Aber weil er ein freier Geist ist, der weht, wo er bzw. sie will (denn im Hebräischen heißt der Geist „Ruach“ und ist weiblich!!) und nicht, wo wir wollen, tun wir uns mit ihm/ihr auch etwas schwer, auch und gerade in der Kirche. Wir bauen lieber auf Kirchengesetzen und Verordnungen, auf Traditionen und Lehrmeinungen auf, als uns auf so etwas Unzuverlässiges zu verlassen, wie den Heiligen Geist. Aber wahrscheinlich fehlt uns als Kirche genau deshalb auch etwas von der Faszination, die der Heilige Geist schenken kann. Wir müssten nur um diesen Geist bitten und das Risiko eingehen, uns darauf zu verlassen, im Vertrauen darauf, dass wir nicht verlassen sein werden.
Zum Schluss noch ein Lied aus unserem Gesangbuch (EG 556), das wir an Pfingsten gesungen haben. Möge es Sie und Euch auch nach Pfingsten begleiten und deutlich machen, worum es beim Glauben eigentlich geht; nicht um einen speziellen religiösen Bereich des Lebens, sondern darum, das ganze Leben in einer Grundeinstellung zu sehen und zu leben, die von Vertrauen, Liebe zum Leben und der Erwartung von Zukunft, die offensteht, geprägt wird, mit anderen Worten: vom Heiligen Geist!

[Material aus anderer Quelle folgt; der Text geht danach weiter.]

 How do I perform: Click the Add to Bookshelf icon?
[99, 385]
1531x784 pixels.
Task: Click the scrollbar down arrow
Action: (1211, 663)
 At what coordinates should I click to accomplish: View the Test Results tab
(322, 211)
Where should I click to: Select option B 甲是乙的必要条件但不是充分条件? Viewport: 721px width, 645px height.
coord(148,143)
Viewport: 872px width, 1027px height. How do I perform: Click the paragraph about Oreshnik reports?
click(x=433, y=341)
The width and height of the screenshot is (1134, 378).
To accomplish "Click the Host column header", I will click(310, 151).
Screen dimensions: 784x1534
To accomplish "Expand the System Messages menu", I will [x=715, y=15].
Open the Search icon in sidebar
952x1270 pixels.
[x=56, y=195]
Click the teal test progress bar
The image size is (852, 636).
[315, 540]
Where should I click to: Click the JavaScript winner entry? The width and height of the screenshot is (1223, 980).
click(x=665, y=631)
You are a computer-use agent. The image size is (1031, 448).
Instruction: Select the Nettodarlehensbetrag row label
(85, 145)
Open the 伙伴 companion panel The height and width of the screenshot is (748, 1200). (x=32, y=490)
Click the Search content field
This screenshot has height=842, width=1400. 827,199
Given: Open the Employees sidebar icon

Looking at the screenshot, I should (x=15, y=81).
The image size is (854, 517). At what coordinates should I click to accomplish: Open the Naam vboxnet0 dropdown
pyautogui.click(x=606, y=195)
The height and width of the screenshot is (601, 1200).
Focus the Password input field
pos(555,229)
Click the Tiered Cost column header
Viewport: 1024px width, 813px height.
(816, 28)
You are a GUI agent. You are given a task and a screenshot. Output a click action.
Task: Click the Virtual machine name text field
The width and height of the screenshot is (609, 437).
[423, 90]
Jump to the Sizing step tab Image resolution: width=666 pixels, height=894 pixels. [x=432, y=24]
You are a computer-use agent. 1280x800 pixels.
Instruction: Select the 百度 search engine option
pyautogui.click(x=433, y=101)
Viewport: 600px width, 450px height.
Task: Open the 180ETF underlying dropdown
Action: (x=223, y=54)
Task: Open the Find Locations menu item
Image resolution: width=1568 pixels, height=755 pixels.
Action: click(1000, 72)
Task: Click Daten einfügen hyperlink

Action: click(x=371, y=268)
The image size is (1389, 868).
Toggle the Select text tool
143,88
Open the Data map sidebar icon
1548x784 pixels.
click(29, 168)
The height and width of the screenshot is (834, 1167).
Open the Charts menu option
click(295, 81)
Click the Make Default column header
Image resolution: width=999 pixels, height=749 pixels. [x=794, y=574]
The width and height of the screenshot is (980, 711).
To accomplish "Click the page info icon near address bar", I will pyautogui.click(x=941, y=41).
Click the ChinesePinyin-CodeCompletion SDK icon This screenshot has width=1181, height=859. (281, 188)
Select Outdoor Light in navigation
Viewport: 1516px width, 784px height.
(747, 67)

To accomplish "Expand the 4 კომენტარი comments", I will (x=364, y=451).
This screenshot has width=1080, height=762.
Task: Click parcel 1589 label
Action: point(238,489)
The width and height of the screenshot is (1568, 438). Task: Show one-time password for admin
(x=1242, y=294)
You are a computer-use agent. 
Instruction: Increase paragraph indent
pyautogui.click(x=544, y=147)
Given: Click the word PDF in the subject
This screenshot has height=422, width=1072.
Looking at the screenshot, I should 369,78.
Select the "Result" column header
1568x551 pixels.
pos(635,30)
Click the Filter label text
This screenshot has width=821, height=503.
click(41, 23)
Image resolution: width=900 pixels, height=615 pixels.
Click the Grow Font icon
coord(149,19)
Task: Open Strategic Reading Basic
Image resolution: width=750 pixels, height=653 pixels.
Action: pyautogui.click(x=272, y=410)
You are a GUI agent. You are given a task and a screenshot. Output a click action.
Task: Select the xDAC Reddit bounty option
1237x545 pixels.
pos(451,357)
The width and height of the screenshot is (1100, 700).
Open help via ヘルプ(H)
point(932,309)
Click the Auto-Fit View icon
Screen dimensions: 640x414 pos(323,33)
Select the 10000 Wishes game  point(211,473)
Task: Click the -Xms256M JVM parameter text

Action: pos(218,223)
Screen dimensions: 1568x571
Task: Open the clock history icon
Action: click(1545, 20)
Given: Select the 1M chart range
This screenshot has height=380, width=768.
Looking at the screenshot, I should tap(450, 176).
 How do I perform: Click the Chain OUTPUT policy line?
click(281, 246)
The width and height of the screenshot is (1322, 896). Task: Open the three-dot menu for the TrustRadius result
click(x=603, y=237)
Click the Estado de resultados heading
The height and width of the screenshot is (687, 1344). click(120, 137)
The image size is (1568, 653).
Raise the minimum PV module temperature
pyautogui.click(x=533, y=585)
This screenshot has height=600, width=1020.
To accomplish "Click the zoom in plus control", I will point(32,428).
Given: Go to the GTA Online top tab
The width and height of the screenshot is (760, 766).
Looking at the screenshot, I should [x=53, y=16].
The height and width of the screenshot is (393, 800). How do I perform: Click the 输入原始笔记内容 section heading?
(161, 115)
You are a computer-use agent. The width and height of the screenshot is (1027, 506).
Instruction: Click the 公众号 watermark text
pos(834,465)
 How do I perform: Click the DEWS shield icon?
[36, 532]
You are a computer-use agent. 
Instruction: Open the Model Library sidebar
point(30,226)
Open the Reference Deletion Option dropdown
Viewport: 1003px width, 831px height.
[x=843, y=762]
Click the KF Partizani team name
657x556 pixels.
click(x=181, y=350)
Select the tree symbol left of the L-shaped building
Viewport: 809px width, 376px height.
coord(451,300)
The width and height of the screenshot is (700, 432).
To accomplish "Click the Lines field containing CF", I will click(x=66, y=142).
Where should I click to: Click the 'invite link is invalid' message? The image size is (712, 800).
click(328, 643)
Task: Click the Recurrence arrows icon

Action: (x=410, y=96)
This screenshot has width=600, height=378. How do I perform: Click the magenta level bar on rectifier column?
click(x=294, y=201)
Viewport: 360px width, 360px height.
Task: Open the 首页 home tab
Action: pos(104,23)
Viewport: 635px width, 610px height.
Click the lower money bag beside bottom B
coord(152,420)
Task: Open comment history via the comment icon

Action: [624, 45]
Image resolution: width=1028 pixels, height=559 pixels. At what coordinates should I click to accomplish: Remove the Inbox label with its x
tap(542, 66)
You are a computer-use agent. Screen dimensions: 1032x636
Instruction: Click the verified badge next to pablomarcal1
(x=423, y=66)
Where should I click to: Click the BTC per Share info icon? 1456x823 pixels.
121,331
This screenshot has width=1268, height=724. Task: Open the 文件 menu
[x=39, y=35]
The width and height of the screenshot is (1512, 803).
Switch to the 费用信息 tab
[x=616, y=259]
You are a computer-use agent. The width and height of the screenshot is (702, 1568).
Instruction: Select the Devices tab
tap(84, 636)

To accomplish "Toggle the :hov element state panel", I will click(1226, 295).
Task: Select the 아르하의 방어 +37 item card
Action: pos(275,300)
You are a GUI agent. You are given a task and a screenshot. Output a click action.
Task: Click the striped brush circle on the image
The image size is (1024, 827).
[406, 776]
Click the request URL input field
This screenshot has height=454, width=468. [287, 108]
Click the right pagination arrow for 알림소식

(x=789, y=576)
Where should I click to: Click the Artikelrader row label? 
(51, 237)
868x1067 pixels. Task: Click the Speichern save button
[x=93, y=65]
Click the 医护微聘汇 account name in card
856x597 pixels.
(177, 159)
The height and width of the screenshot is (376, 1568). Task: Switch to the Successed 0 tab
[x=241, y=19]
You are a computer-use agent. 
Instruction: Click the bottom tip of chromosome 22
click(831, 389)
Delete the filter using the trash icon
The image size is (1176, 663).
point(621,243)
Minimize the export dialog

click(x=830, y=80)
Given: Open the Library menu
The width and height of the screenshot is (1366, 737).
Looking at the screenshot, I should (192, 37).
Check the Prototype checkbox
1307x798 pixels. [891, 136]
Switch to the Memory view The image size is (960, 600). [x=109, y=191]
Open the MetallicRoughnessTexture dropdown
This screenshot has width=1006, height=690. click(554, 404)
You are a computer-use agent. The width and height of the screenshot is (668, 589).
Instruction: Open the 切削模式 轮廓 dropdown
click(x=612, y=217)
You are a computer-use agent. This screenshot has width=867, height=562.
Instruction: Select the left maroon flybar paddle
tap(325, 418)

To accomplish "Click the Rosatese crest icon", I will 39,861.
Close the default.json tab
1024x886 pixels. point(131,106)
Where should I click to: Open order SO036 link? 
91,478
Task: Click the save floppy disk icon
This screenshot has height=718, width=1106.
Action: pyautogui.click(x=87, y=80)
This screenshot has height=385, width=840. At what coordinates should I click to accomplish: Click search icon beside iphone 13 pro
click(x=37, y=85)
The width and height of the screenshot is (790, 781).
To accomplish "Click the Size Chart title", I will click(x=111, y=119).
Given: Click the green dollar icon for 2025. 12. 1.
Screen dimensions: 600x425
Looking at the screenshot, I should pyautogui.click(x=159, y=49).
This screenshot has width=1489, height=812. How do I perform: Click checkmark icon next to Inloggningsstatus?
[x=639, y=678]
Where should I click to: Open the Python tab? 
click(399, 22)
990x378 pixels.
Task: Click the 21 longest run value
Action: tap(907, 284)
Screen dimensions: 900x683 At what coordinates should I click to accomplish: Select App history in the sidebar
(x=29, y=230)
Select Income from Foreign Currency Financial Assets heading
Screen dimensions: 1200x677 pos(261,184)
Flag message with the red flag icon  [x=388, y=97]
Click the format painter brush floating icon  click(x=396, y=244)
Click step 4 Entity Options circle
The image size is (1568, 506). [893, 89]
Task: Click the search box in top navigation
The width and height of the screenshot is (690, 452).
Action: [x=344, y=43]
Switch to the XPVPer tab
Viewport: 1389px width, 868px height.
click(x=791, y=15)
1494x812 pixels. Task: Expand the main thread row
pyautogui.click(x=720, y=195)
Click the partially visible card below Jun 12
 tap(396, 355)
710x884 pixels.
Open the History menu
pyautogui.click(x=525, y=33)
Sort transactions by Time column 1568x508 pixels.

1. Sagt, wer kann den Wind sehn? Niemand kann ihn sehn, aber wenn wir lauschen, hören wir sein Weh´n.
2. Er tut große Dinge, treibt die Wolken her, macht die Felder fruchtbar und bewegt das Meer.
3. Wer kann Gottes Geist sehn? Niemand kann ihn sehn; doch wer auf ihn wartet, lernt ihn wohl verstehn.
4. Er tut große Dinge, lehrt uns Gott vertraun, dass wir glauben können, ohne ihn zu schaun.
5. Jesus sagt uns allen: »Bittet Gott den Herrn, dass er euch den Geist gibt, und er gibt ihn gern.«
Ich habe jetzt erst einmal Urlaub und setze mit den Wochenandachten eine Woche aus.
Ihnen und Euch eine gesegnete und „begeisterte“ Zeit!